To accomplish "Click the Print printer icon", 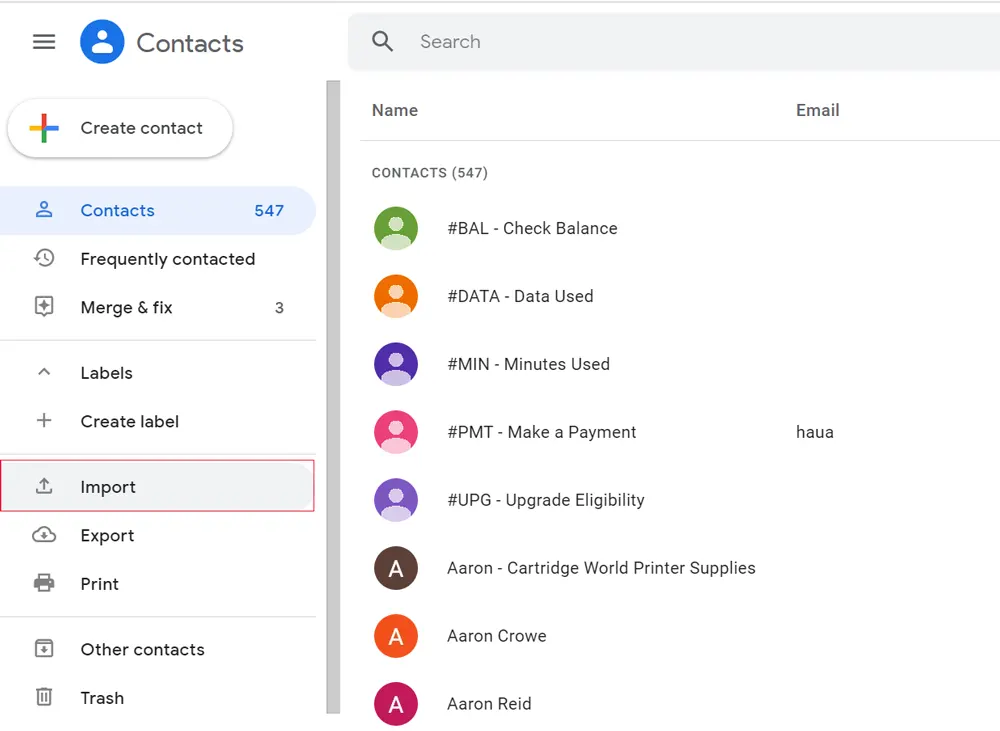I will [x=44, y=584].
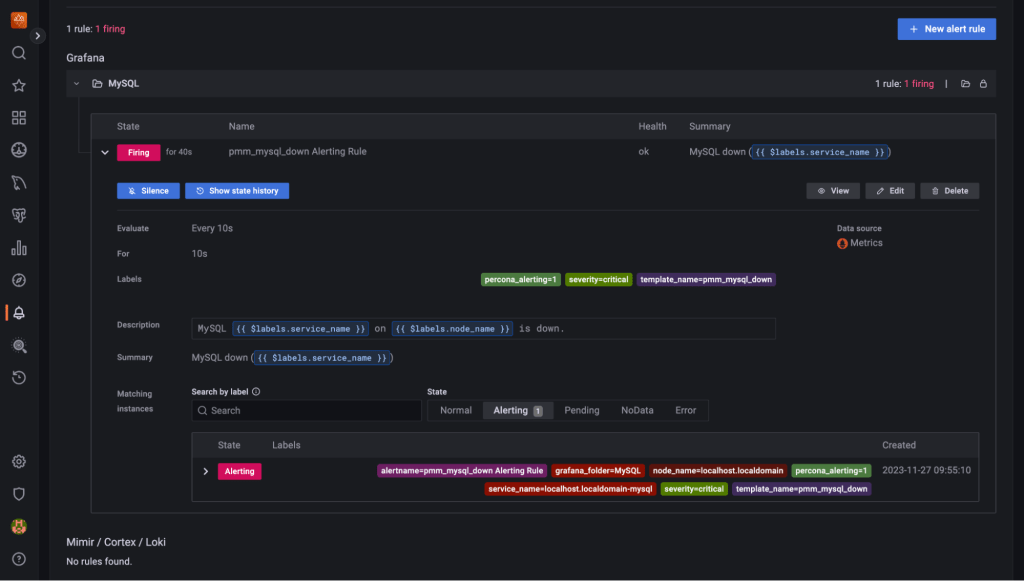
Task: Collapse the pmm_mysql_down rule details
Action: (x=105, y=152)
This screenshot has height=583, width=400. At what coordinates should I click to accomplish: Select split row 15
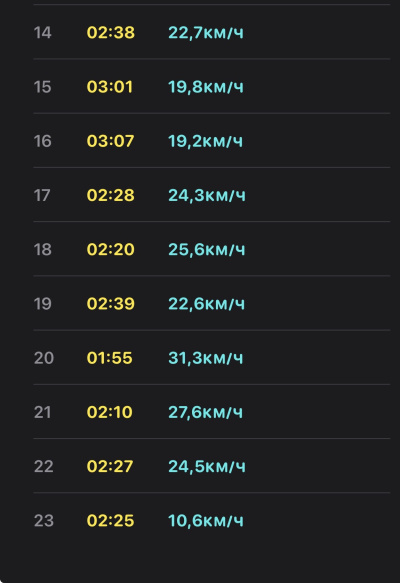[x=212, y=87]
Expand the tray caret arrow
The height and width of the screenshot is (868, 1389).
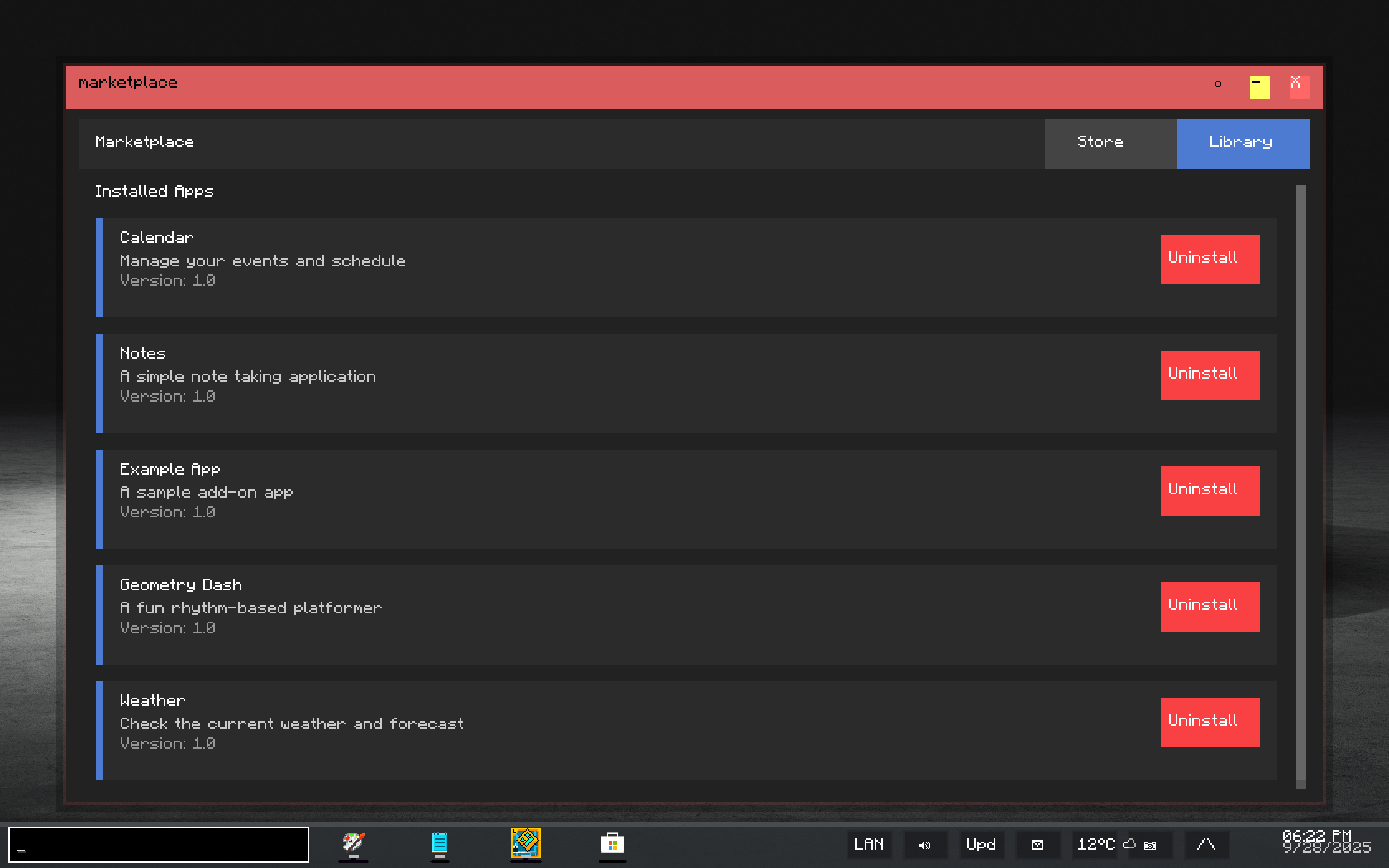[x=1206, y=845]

+++

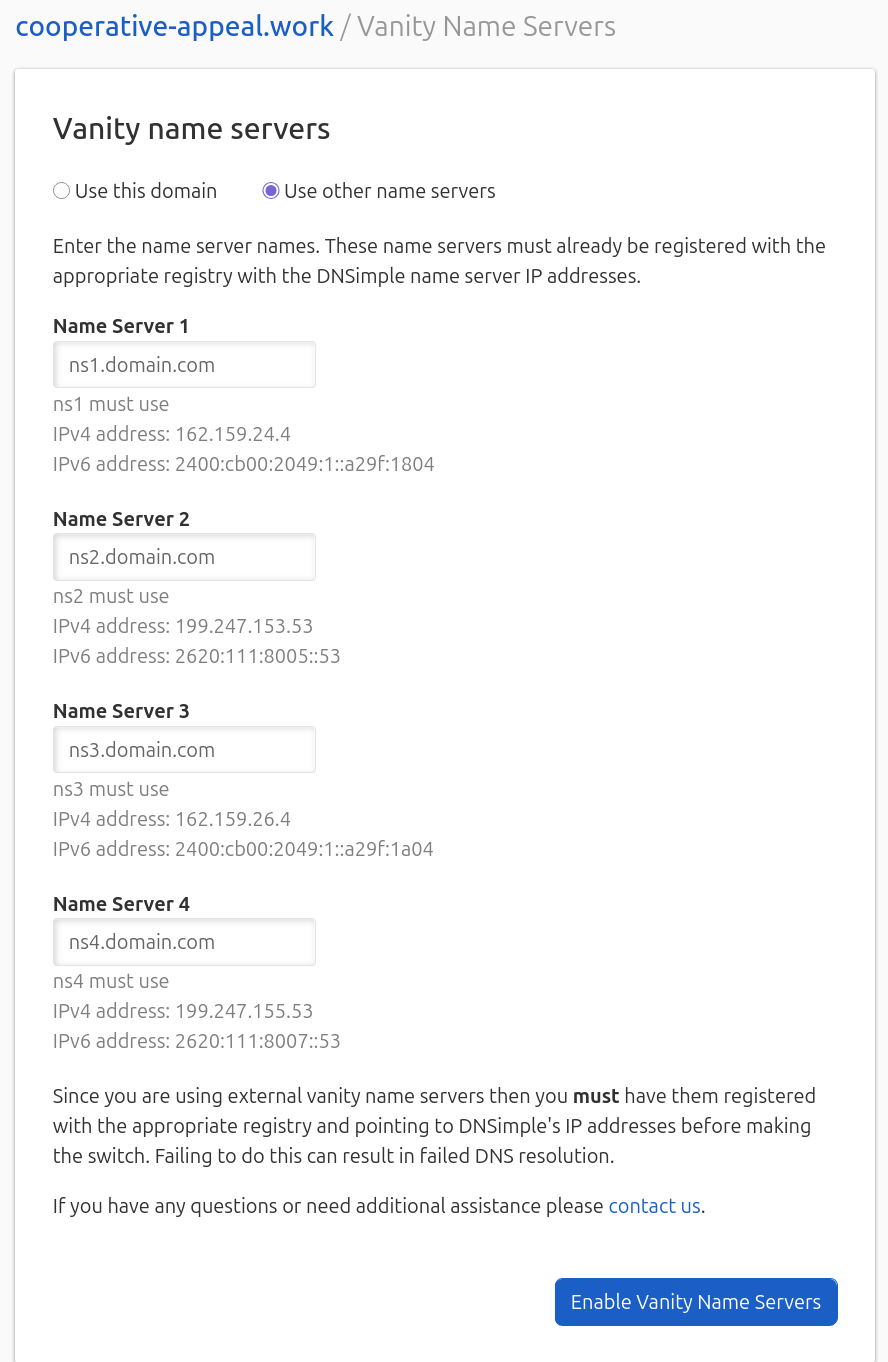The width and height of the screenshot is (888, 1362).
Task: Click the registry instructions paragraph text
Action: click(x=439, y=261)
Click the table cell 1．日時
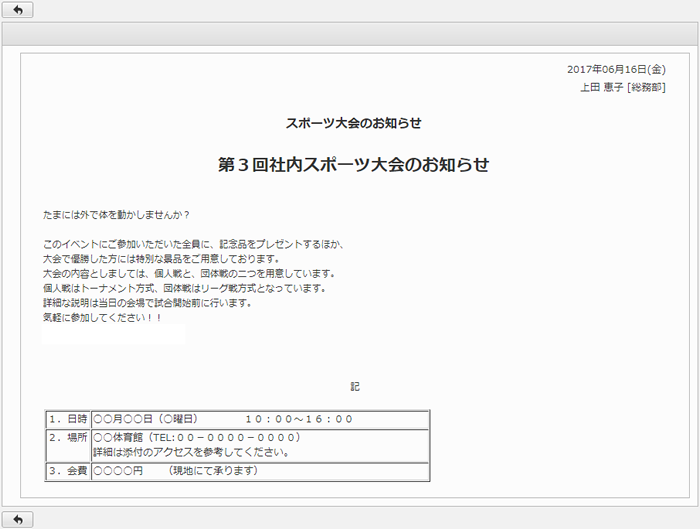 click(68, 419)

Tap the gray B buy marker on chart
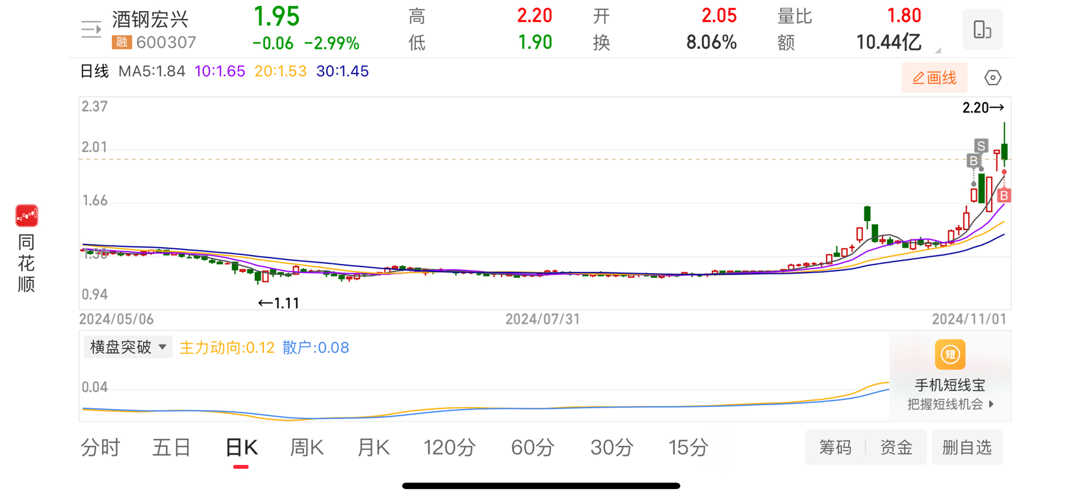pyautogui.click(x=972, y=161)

+++

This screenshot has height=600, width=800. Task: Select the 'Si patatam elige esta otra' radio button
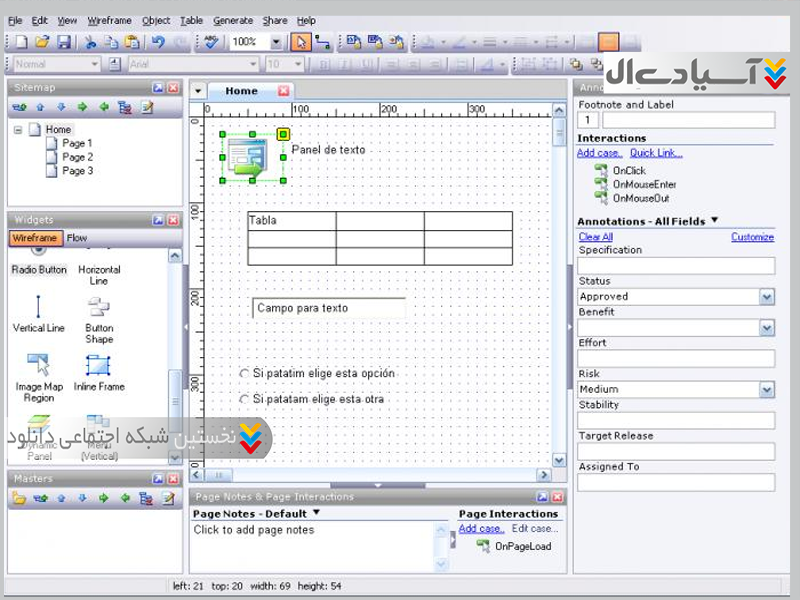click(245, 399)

+++

What the task requires. From the line with "This screenshot has height=600, width=800." up to and including the line with "click(245, 399)", change "radio button" to "option" and leave everything else as it is. Give only those lines, without the pictures.

Answer to the task.
This screenshot has height=600, width=800. Task: Select the 'Si patatam elige esta otra' option
click(245, 399)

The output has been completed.